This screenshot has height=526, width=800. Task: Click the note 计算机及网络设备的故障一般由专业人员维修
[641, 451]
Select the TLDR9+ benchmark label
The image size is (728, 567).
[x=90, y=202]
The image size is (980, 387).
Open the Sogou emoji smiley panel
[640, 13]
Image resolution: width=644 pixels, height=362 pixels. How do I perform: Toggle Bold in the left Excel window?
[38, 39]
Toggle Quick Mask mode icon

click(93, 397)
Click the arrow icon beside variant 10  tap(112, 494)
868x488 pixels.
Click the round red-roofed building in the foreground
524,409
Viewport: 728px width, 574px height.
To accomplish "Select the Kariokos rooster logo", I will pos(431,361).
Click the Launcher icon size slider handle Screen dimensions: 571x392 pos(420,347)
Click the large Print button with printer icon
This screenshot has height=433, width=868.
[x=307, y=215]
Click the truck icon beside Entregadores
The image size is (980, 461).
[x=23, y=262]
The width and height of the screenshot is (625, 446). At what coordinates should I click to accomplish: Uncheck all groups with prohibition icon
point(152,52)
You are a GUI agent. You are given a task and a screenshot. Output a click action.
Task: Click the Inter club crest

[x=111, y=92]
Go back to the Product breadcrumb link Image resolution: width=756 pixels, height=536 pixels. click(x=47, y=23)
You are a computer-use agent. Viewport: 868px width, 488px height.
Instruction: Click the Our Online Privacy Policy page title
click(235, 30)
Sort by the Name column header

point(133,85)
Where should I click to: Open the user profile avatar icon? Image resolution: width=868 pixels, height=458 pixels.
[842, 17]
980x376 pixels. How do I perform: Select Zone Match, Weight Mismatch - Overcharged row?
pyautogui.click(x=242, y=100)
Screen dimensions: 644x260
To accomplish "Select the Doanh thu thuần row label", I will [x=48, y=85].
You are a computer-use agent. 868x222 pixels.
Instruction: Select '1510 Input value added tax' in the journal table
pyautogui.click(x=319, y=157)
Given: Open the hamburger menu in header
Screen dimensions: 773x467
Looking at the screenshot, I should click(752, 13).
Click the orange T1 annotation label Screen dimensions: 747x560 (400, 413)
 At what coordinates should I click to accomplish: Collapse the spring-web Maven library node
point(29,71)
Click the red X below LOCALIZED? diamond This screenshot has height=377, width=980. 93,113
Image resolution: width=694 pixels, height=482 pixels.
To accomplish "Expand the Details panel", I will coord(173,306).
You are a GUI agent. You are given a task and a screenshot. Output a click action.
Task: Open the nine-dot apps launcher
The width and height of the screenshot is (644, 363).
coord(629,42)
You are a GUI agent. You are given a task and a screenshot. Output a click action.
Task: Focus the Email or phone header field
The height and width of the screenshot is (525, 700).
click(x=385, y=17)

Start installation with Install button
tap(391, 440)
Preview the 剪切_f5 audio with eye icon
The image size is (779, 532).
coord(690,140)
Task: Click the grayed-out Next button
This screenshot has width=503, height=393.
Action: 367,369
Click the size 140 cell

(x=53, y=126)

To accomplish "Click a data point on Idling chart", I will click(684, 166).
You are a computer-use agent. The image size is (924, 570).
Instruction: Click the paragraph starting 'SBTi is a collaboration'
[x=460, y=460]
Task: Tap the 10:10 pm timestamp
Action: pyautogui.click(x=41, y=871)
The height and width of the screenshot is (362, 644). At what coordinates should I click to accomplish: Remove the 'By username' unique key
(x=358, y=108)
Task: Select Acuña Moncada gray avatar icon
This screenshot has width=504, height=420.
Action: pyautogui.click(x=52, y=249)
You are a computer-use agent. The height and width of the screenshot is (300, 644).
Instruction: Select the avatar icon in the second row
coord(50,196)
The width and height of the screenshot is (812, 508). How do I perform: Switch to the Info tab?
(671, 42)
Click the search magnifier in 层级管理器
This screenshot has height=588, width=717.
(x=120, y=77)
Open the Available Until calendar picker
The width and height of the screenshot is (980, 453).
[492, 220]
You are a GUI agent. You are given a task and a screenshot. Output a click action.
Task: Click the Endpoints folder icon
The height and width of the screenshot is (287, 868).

═══

## WHAT YOU ARE ASKED TO DO:
Copy out the whole listing exactly as written.

## COMPLETED TASK:
This screenshot has height=526, width=800. Task: Click the note 计算机及网络设备的故障一般由专业人员维修
[641, 451]
Select the TLDR9+ benchmark label
The image size is (728, 567).
[x=90, y=202]
The image size is (980, 387).
Open the Sogou emoji smiley panel
[640, 13]
Image resolution: width=644 pixels, height=362 pixels. How do I perform: Toggle Bold in the left Excel window?
[38, 39]
Toggle Quick Mask mode icon

click(93, 397)
Click the arrow icon beside variant 10  tap(112, 494)
868x488 pixels.
Click the round red-roofed building in the foreground
524,409
Viewport: 728px width, 574px height.
To accomplish "Select the Kariokos rooster logo", I will pos(431,361).
Click the Launcher icon size slider handle Screen dimensions: 571x392 pos(420,347)
Click the large Print button with printer icon
This screenshot has height=433, width=868.
[x=307, y=215]
Click the truck icon beside Entregadores
The image size is (980, 461).
[x=23, y=262]
The width and height of the screenshot is (625, 446). At what coordinates should I click to accomplish: Uncheck all groups with prohibition icon
point(152,52)
You are a GUI agent. You are given a task and a screenshot. Output a click action.
Task: Click the Inter club crest

[x=111, y=92]
Go back to the Product breadcrumb link Image resolution: width=756 pixels, height=536 pixels. click(x=47, y=23)
You are a computer-use agent. Viewport: 868px width, 488px height.
Instruction: Click the Our Online Privacy Policy page title
click(235, 30)
Sort by the Name column header

point(133,85)
Where should I click to: Open the user profile avatar icon? Image resolution: width=868 pixels, height=458 pixels.
[842, 17]
980x376 pixels. How do I perform: Select Zone Match, Weight Mismatch - Overcharged row?
pyautogui.click(x=242, y=100)
Screen dimensions: 644x260
To accomplish "Select the Doanh thu thuần row label", I will [x=48, y=85].
You are a computer-use agent. 868x222 pixels.
Instruction: Select '1510 Input value added tax' in the journal table
pyautogui.click(x=319, y=157)
Given: Open the hamburger menu in header
Screen dimensions: 773x467
Looking at the screenshot, I should click(752, 13).
Click the orange T1 annotation label Screen dimensions: 747x560 (400, 413)
 At what coordinates should I click to accomplish: Collapse the spring-web Maven library node
point(29,71)
Click the red X below LOCALIZED? diamond This screenshot has height=377, width=980. 93,113
Image resolution: width=694 pixels, height=482 pixels.
To accomplish "Expand the Details panel", I will coord(173,306).
You are a GUI agent. You are given a task and a screenshot. Output a click action.
Task: Open the nine-dot apps launcher
The width and height of the screenshot is (644, 363).
coord(629,42)
You are a GUI agent. You are given a task and a screenshot. Output a click action.
Task: Focus the Email or phone header field
The height and width of the screenshot is (525, 700).
click(x=385, y=17)

Start installation with Install button
tap(391, 440)
Preview the 剪切_f5 audio with eye icon
The image size is (779, 532).
coord(690,140)
Task: Click the grayed-out Next button
This screenshot has width=503, height=393.
Action: 367,369
Click the size 140 cell

(x=53, y=126)

To accomplish "Click a data point on Idling chart", I will click(684, 166).
You are a computer-use agent. The image size is (924, 570).
Instruction: Click the paragraph starting 'SBTi is a collaboration'
[x=460, y=460]
Task: Tap the 10:10 pm timestamp
Action: pyautogui.click(x=41, y=871)
The height and width of the screenshot is (362, 644). At what coordinates should I click to accomplish: Remove the 'By username' unique key
(x=358, y=108)
Task: Select Acuña Moncada gray avatar icon
This screenshot has width=504, height=420.
Action: pyautogui.click(x=52, y=249)
You are a computer-use agent. The height and width of the screenshot is (300, 644).
Instruction: Select the avatar icon in the second row
coord(50,196)
The width and height of the screenshot is (812, 508). How do I perform: Switch to the Info tab?
(671, 42)
Click the search magnifier in 层级管理器
This screenshot has height=588, width=717.
(x=120, y=77)
Open the Available Until calendar picker
The width and height of the screenshot is (980, 453).
[492, 220]
You are a GUI agent. You are given a task and a screenshot. Output a click action.
Task: Click the Endpoints folder icon
The height and width of the screenshot is (287, 868).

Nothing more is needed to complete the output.